ASSIGNMENT: Every line in the listing below from the one with "This screenshot has width=1568, height=774." through the one with "Open more tools" is to be reproduced exactly, both ends included; leave out the rest.

DATA SHOWN:
BEGIN

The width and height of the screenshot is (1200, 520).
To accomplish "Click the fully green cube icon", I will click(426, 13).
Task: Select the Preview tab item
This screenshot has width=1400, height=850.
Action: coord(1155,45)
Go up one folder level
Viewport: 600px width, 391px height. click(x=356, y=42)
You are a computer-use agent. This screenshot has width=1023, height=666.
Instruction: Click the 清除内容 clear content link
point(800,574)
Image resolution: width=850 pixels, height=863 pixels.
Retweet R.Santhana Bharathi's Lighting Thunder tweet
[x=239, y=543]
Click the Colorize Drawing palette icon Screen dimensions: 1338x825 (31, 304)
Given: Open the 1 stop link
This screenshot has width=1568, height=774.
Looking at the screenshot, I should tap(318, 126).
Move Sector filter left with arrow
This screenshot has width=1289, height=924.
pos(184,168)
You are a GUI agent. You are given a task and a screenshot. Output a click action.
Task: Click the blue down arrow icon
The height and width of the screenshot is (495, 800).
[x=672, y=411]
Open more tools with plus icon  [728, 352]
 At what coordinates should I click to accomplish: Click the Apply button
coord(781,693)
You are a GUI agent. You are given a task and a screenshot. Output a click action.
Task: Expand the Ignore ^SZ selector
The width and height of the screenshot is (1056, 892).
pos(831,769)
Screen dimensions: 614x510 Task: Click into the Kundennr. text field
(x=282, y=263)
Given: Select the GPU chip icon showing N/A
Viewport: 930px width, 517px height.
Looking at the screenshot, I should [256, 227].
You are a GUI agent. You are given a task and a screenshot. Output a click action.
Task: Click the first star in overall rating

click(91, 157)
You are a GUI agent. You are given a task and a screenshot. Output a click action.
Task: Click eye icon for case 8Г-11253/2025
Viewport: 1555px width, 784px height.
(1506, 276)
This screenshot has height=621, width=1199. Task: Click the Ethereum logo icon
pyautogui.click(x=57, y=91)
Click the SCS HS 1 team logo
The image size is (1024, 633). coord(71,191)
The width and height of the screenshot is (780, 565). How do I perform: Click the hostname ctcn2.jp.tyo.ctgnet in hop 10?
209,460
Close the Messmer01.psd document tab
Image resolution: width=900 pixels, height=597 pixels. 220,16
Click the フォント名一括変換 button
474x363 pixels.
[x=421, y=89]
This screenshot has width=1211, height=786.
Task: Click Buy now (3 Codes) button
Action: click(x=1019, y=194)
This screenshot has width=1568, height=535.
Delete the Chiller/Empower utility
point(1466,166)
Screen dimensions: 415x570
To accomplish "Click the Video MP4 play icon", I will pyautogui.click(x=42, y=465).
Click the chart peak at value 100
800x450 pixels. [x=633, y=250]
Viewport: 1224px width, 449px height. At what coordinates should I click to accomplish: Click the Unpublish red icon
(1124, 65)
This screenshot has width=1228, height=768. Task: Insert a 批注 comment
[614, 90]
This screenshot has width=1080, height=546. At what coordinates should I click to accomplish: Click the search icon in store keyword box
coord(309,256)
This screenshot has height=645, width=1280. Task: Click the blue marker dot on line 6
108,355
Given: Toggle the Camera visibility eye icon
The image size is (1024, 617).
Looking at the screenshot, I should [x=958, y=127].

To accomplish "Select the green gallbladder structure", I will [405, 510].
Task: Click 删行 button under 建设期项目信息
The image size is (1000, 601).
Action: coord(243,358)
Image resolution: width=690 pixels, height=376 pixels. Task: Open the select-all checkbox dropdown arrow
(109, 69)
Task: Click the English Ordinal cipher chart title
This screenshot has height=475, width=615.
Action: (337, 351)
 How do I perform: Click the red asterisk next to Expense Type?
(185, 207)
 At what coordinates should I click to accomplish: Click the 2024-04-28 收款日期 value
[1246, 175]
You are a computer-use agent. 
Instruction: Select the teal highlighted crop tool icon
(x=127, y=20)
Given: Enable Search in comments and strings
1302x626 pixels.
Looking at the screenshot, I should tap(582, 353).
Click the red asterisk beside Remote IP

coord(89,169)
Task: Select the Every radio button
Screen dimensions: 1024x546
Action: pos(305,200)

END

RESPONSE TO THE EXERCISE:
This screenshot has width=1568, height=774.
Looking at the screenshot, I should tap(318, 126).
Move Sector filter left with arrow
This screenshot has width=1289, height=924.
pos(184,168)
You are a GUI agent. You are given a task and a screenshot. Output a click action.
Task: Click the blue down arrow icon
The height and width of the screenshot is (495, 800).
[x=672, y=411]
Open more tools with plus icon  [728, 352]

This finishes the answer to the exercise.